If you’re a parent you know that your children go off in their own directions and pursue their own interests. You take joy from seeing them grow and become their own individual self. As a child, you’re busy learning and making your way in life, cutting those apron strings so you can be who you are. Perhaps it’s only later in life that we reflect on things like this and wish we had taken more of an interest at the time.
One thing I was interested in, but never did learn to do, was ice skating. My sister could. She had a pair of skates. She and all the neighborhood kids would go the ponds in the woods and looked so graceful and strong skating around on the milky white ice. I shuffled along on the frozen pond in my winter boots, trying not to fall. I could never keep up with the kids on the skates though. I wanted to learn so I could fly around on the ice with them, but never had skates of my own. And of course when you’re kids, your siblings are not always inclined to share with you. Her feet were bigger than mine anyway so I couldn’t wear them. Being a kid I just tagged along and found other things to do and enjoyed watching them.

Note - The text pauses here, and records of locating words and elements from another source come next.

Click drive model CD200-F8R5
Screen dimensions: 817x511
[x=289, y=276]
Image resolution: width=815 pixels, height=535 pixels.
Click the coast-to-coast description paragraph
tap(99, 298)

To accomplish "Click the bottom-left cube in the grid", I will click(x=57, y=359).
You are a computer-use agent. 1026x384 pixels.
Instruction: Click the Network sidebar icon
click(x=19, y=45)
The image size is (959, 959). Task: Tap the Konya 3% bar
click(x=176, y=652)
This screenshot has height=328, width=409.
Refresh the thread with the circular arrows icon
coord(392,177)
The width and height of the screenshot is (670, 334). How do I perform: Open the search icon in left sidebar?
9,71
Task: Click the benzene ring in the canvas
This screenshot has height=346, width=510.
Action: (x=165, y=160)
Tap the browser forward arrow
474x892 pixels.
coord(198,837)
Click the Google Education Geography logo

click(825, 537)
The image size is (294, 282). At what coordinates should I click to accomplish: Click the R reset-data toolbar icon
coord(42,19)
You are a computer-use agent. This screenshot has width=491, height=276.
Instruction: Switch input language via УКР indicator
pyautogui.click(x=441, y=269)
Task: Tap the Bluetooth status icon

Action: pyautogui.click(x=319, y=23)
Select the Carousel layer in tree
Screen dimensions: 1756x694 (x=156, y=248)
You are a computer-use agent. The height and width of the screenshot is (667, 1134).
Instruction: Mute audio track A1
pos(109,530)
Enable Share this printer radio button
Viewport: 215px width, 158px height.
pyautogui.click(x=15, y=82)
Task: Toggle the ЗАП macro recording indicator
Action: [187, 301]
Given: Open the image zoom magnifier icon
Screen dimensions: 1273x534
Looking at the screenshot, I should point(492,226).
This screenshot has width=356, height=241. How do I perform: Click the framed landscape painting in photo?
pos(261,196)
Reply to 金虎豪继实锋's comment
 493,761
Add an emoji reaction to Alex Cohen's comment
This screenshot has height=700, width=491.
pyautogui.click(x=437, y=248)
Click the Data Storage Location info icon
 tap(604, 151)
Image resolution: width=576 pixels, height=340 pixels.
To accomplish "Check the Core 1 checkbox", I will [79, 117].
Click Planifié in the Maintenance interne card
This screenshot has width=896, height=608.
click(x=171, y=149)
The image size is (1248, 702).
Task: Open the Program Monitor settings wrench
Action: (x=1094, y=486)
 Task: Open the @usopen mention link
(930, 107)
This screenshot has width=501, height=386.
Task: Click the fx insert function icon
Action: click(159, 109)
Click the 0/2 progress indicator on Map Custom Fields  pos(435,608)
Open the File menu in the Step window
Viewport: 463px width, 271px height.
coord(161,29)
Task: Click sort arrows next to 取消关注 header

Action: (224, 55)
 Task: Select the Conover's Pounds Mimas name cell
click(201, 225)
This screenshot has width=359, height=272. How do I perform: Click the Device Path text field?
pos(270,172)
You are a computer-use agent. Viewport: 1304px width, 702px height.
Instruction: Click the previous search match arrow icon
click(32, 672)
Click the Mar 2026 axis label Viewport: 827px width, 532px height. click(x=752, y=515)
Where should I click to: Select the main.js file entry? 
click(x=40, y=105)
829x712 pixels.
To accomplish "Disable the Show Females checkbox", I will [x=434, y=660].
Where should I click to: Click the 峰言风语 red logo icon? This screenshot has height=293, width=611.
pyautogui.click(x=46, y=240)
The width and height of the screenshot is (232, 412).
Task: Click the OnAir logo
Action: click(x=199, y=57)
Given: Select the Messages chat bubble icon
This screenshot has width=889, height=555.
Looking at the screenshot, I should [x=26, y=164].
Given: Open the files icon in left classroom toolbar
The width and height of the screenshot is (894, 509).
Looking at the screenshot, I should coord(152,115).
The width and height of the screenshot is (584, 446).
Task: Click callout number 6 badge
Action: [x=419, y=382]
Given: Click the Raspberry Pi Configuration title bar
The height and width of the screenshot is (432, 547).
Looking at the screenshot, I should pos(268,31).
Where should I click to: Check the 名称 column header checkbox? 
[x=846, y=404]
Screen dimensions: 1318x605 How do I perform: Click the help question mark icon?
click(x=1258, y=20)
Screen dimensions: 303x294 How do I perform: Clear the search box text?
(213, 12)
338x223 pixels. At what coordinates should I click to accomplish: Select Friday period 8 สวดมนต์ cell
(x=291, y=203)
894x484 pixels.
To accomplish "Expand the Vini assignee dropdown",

At my age there are many things I can still learn to do, and of course there are things I will never learn to do because the body no longer has the ability. I’m dabbling with a bit of basic drawing skills now and then as I have time. Ice skating is something I do in my mind’s eye with abundant grace and ease (and I never fall!).
What talents did your family members have that you wish you had learned to do? What memories do they bring up for you? Have you taken any steps to begin learning how to do those things?